Saved data entries

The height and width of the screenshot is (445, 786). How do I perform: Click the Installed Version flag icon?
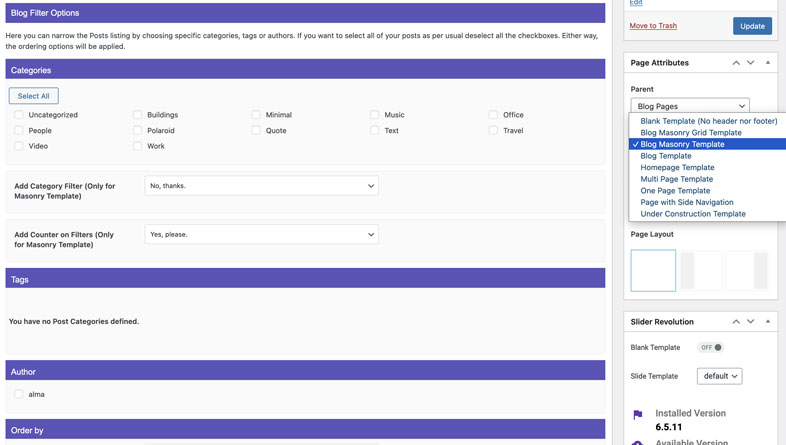[x=638, y=414]
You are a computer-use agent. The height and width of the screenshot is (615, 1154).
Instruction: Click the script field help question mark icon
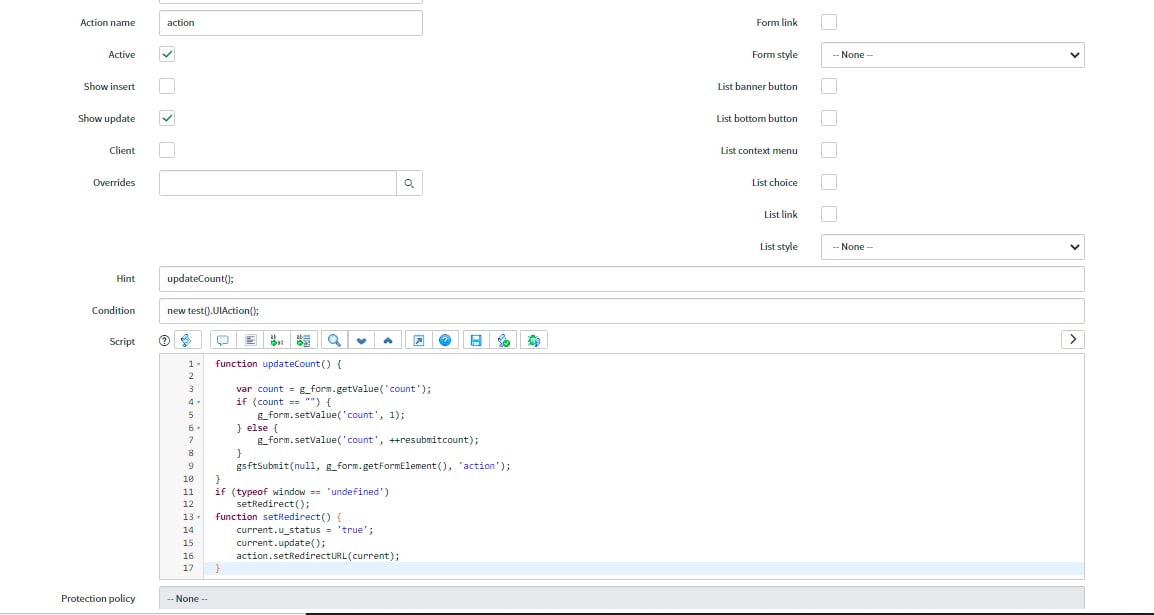(x=165, y=341)
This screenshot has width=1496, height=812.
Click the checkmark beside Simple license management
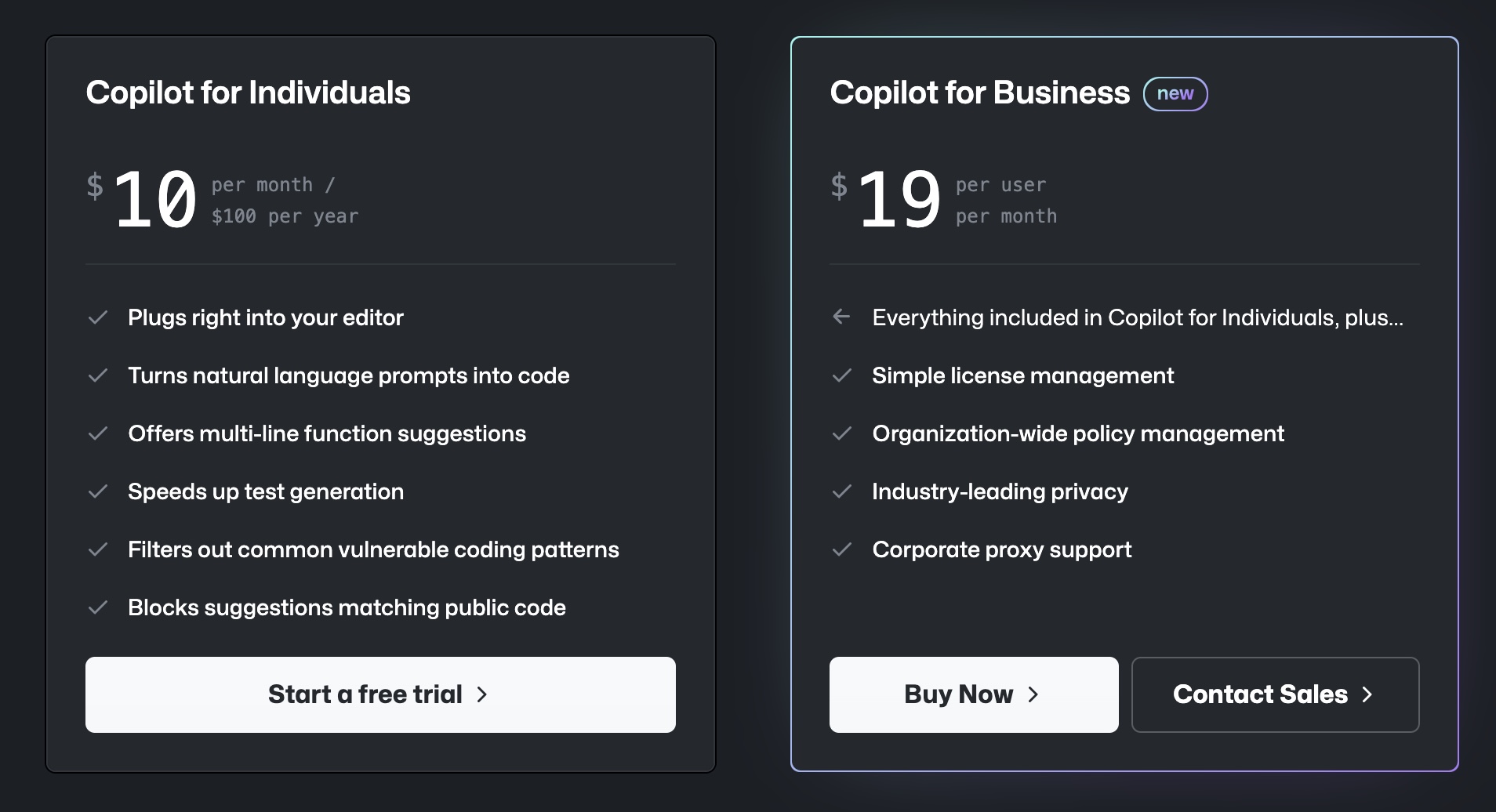tap(842, 375)
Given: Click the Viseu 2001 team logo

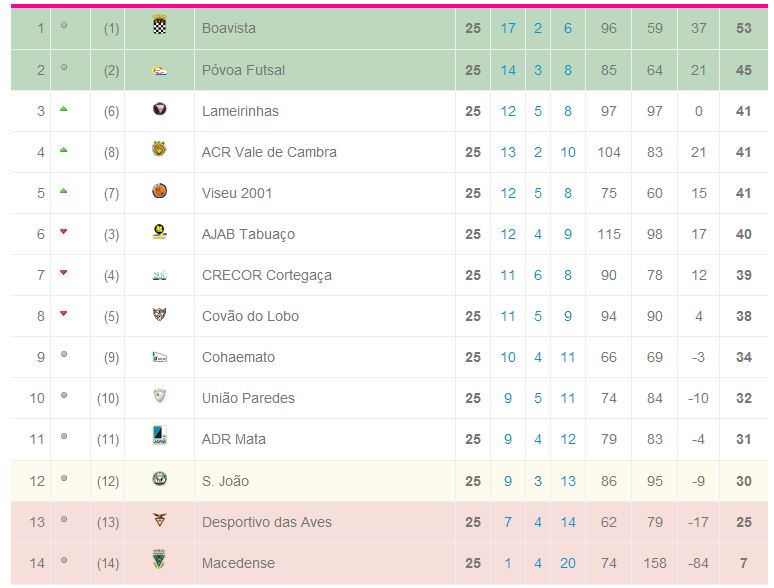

PROMPT →
A faithful copy of the data above is wanted, with every image left out.

YOUR RESPONSE →
The height and width of the screenshot is (445, 786). How do I perform: Click the Installed Version flag icon?
[x=638, y=414]
You are a computer-use agent. The height and width of the screenshot is (615, 1154).
Instruction: Click the script field help question mark icon
(x=165, y=341)
This screenshot has width=1496, height=812.
Click the checkmark beside Simple license management
tap(842, 375)
Given: Click the Viseu 2001 team logo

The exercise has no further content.